ML Experiment Tracking Skill
Track machine learning experiments with reproducible parameters and metrics.
Trigger Conditions
- •Model configuration changes or hyperparameter updates
- •New experiment run initiated
- •User invokes with "track experiment" or "compare models"
Input Contract
- •Required: Experiment parameters (model, hyperparameters, data)
- •Required: Evaluation metrics
- •Optional: Baseline comparison, hypothesis
Output Contract
- •Experiment log entry with full reproducibility info
- •Comparison table against baseline/prior runs
- •Recommendation on whether to promote or iterate
Tool Permissions
- •Read: Model configs, training data metadata, metric logs
- •Write: Experiment logs, comparison reports
- •Execute: Metric collection commands
Execution Steps
- •Record experiment hypothesis and parameters
- •Capture environment (dependencies, data version, code commit)
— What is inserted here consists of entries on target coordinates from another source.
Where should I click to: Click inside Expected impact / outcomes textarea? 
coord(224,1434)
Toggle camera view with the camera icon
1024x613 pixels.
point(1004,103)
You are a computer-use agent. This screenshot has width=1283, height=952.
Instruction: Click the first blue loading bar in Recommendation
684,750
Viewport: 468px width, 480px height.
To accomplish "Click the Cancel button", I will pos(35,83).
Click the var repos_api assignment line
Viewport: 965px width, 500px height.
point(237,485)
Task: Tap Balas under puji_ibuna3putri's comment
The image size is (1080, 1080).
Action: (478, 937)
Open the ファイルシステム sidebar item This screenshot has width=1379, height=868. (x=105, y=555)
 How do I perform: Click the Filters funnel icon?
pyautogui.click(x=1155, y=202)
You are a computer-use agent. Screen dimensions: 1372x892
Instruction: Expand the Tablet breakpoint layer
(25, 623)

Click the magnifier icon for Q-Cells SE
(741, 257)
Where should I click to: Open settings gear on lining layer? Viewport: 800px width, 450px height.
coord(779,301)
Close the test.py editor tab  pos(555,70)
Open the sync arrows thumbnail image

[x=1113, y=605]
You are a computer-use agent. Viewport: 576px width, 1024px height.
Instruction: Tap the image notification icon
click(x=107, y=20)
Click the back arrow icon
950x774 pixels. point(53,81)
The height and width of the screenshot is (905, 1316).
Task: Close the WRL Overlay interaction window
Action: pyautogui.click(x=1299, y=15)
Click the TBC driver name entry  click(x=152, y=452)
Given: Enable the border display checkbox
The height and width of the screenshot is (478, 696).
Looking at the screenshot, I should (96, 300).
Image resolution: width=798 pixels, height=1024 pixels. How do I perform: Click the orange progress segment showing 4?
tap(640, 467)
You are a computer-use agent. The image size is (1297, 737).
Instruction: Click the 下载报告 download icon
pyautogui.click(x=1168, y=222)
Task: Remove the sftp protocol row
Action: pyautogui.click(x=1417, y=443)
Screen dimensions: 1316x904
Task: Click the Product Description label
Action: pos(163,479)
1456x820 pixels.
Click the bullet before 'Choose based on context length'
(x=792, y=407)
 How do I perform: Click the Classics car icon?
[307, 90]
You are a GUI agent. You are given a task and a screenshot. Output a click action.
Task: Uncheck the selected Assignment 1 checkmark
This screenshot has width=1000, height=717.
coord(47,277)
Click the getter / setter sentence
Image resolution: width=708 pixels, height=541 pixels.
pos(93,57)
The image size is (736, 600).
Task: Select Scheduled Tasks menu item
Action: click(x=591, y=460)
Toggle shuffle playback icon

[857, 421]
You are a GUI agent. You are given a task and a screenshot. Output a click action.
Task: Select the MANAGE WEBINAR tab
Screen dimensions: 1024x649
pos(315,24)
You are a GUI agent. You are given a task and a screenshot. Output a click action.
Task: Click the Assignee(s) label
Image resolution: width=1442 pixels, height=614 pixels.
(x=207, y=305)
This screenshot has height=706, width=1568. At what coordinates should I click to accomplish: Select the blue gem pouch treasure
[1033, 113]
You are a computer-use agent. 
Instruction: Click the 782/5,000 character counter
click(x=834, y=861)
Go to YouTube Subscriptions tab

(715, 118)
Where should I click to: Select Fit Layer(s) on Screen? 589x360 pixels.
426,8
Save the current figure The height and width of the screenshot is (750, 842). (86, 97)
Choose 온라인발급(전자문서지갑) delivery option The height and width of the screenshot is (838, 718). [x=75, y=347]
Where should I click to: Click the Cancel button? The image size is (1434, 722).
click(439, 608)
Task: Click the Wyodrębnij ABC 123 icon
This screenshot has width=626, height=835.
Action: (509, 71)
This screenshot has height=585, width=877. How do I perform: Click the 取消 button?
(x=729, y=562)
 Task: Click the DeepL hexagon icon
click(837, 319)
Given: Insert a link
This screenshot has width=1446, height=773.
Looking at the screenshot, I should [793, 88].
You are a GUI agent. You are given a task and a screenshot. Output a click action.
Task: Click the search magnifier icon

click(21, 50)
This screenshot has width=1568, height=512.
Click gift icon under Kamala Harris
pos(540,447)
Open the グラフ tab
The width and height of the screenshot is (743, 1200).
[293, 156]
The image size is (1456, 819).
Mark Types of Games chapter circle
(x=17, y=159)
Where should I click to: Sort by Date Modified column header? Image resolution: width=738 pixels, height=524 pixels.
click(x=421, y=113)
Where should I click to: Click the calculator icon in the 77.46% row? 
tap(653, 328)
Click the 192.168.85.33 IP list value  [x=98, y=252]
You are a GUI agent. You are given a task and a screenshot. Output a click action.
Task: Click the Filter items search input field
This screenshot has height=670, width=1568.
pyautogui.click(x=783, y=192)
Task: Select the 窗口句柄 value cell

- •Execute or observe training run
- •Collect metrics and artifacts
- •Compare against baseline and prior experiments
- •Recommend: promote, iterate, or abandon
Success Criteria
- •Experiment is fully reproducible from logged parameters
- •Metrics compared against baseline
- •Clear recommendation with rationale
Escalation Rules
- •Escalate if model performance degrades vs. baseline
- •Escalate if data drift detected in training set
- •Escalate if experiment requires new infrastructure
Example Invocations
Input: "Compare the BERT-base and DistilBERT models for our classification task"
Output: Experiment log: BERT-base (F1: 0.92, latency: 45ms, size: 440MB) vs DistilBERT (F1: 0.89, latency: 12ms, size: 260MB). Recommendation: DistilBERT for production (3% F1 trade-off for 73% latency improvement). Promote to staging for A/B test.